Há 14 anos, o cientista Sérgio Mascarenhas, hoje com 90 anos, foi diagnosticado com hidrocefalia, doença que provoca acúmulo de líquido no cérebro. Mas só foi possível chegar ao diagnóstico definitivo – no início os médicos suspeitavam de mal de Parkinson – depois de literalmente fazer um furo em sua cabeça. Inconformado com o método arcaico, o professor voltou aos laboratórios da universidade.

Primeiro reitor da Universidade Federal de São Carlos e professor visitante de Princeton, Harvard e MIT, Mascarenhas se debruçou sobre o funcionamento do cérebro e fez uma grande descoberta: ao contrário do que vinha sendo ensinado nas faculdades de medicina há mais de 150 anos, adultos não são cabeça dura. A caixa craniana segue expansível mesmo depois que paramos de crescer. 10612 27baf10d 89fb b473 c825 d96bf0e5e3cf

Em sociedade com os pesquisadores Gustavo Vilela e Rodrigo Andrade, e com apoio da Fapesp, Mascarenhas fundou a Braincare, uma startup que desenvolveu um sensor externo capaz de medir a pressão intracraniana.

Até então, o monitoramento da pressão intracraniana só podia ser feito com internação e cirurgia, restringindo quase totalmente sua utilização para fins de diagnóstico. (O método invasivo tem outras finalidades, como drenagem de líquor do cérebro.)

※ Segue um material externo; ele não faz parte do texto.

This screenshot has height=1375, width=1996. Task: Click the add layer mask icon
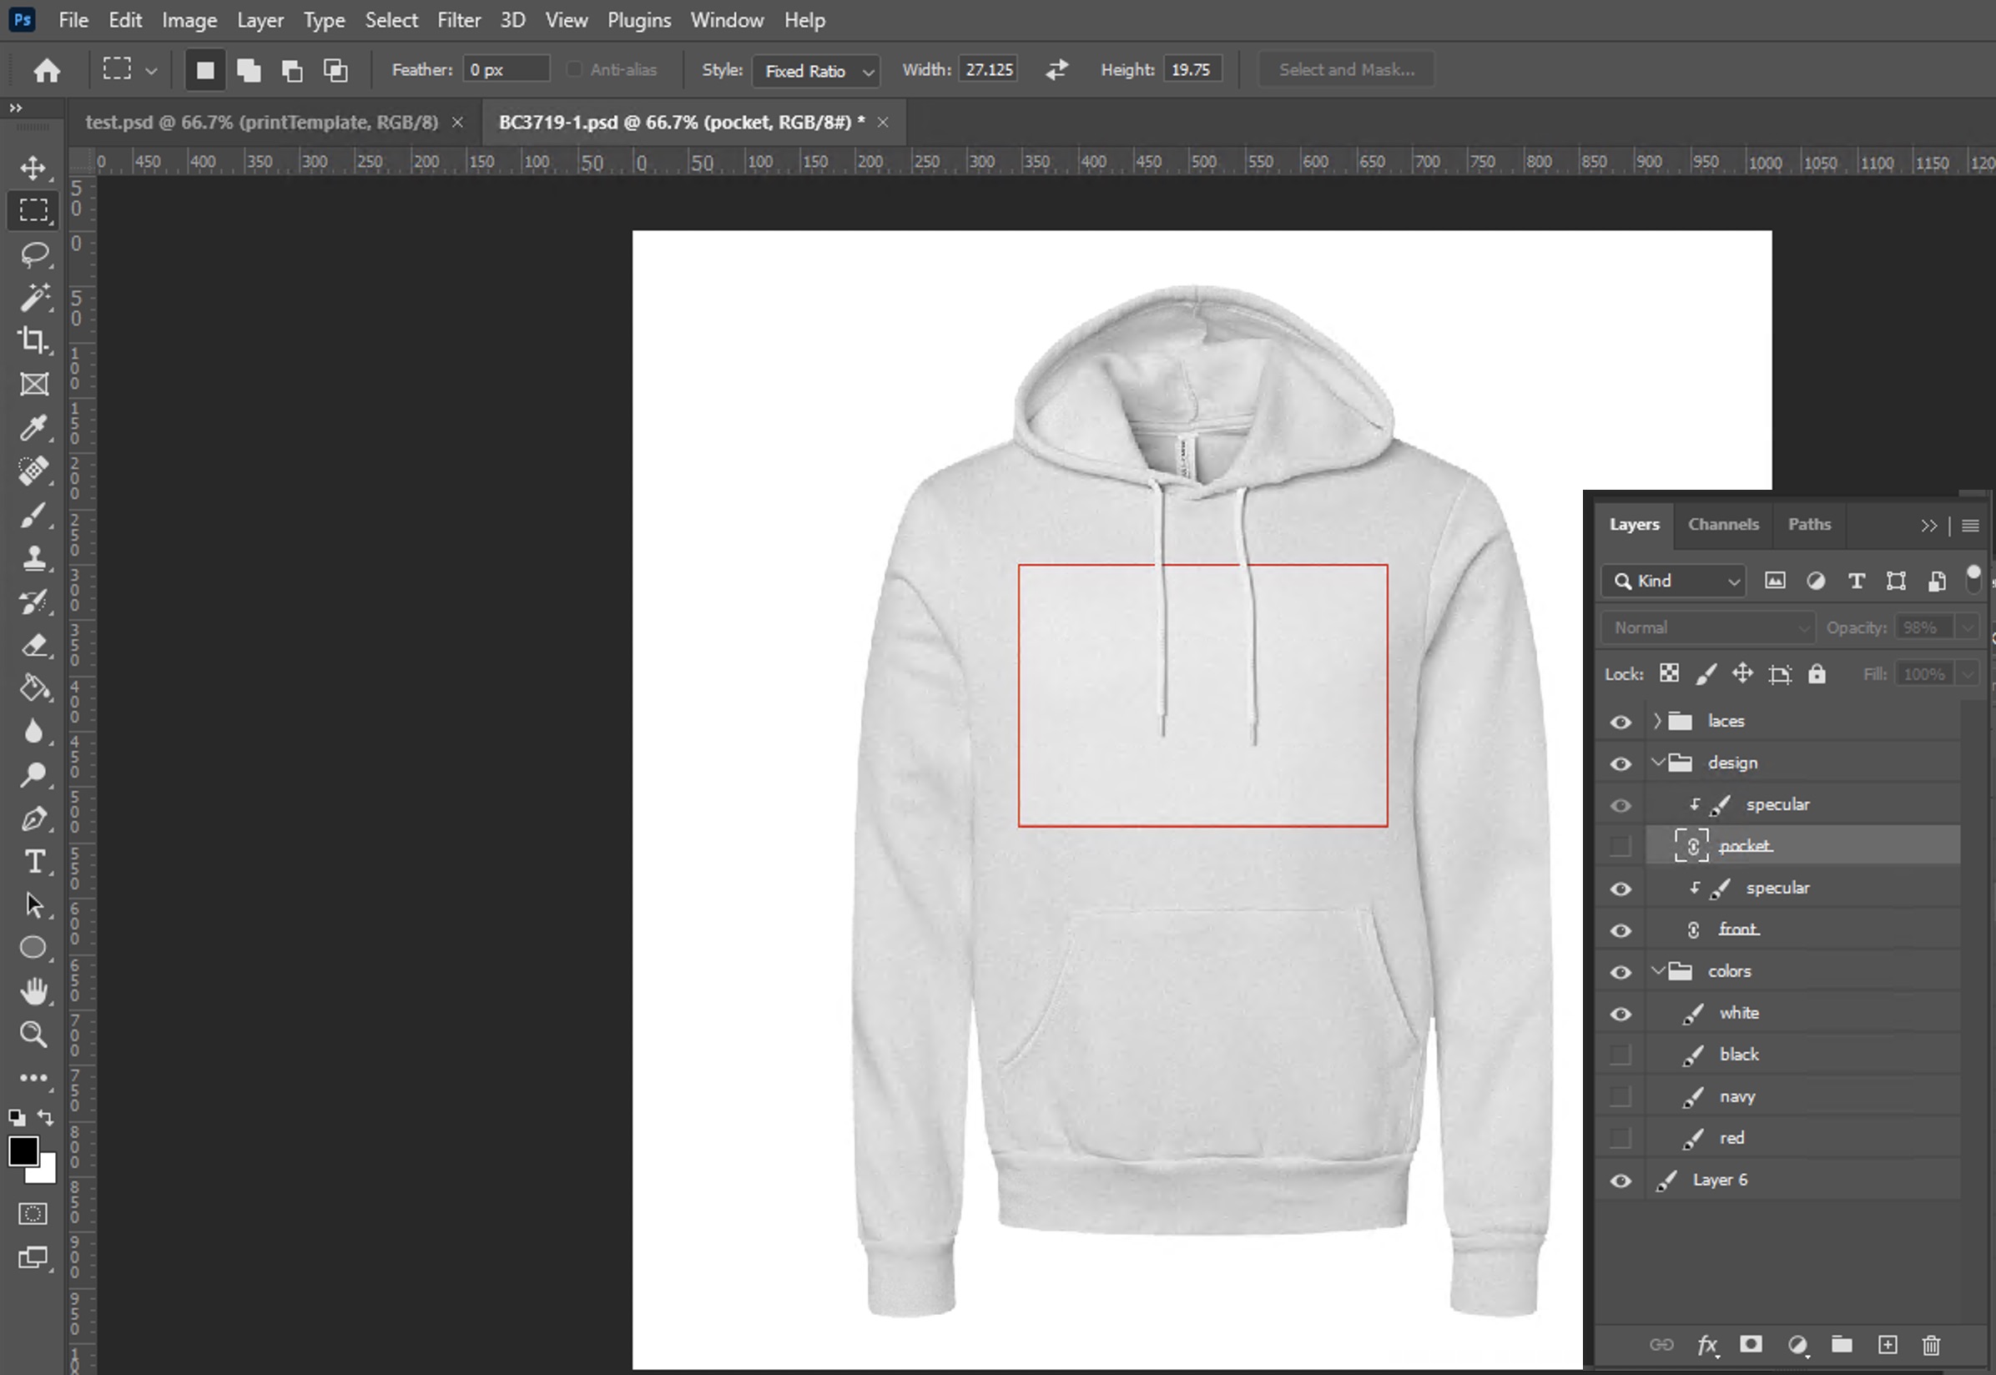pyautogui.click(x=1750, y=1345)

Apesar do avanço científico, a Braincare caminhava para ser mais uma empresa vendedora de equipamento hospitalar, uma tecnologia facilmente replicável. Mais familiarizado com a ciência do que com o mundo dos negócios, Mascarenhas resolveu pedir ajuda a um ex-aluno, o consultor de empresas Plínio Targa, então sócio da E&Y no Brasil. (Plínio fundou a consultoria Axia Value Chain, incorporada pela E&Y.)

Ao se encantar com as potencialidades da descoberta do ex-professor, Plínio resolveu não apenas investir no negócio como fazê-lo ‘virar’.

A Braincare acaba de levantar US$ 5 milhões junto a investidores anjo e está em fase de obtenção de patentes globais e registros junto à Food and Drug Administration (FDA), processos que devem ser concluídos ao longo deste ano.

A primeira medida de Plínio como CEO da Braincare foi colocar o conceito à prova: levou o case para a Singularity University e acabou selecionado, junto com mais seis empreendedores, para o programa de aceleração da universidade, numa concorrência com mais de 500 empresas.

No programa de aceleração, Plínio fez mais de 100 reuniões com pessoas-chave em toda a cadeia da indústria médica. “Ao longo das conversas, foi caindo a ficha de que tínhamos nas mãos mais do que um device para medir pressão craniana: estávamos facilitando o acesso a um sinal vital”, diz Plínio.

De vendedor de aparelho hospitalar, a Braincare se transformou num prestador de serviço de monitoramento de pressão intracraniana. “Temos uma tecnologia que salva vidas e que pode impactar a saúde de bilhões de pessoas.”

O aparelho – que em sua primeira versão se conectava a um monitor via cabo – foi substituído por um pequeno sensor com bluetooth 5.0, que transmite os dados para um tablet. Pela nuvem, a empresa processa as informações e envia o laudo para o aplicativo.

O aparelho é fornecido em comodato por meio de uma assinatura mensal de cerca de R$ 3 mil.

Em setembro, a empresa conquistou seu primeiro cliente: o Hospital Sírio Libanês.

Além dos sócios originais e de Plínio, o empresário Horácio Lafer Piva também entrou como anjo. A nova rodada de US$ 5 milhões foi captada por meio do fundo Miletus, criado por Plínio e Horácio especificamente para atrair novos investidores para a Braincare.

“Está no nosso horizonte atrair VCs e grandes players da área da saúde, mas só depois que tivermos todas as patentes e o registro na FDA”, diz Plínio. “No momento queremos apenas anjos conectados com o nosso propósito.”

A operação brasileira deve começar a dar lucro este ano.

A empresa também colocou como missão investir em pesquisa para expandir o conhecimento da medicina em torno do novo sinal vital: está patrocinando pesquisas em Stanford, tentando estabelecendo novas correlações entre o cérebro e a saúde.

Em outra frente, a Braincare também vai construir um enorme banco de dados na nuvem, que no futuro pode ajudar no planejamento de políticas públicas.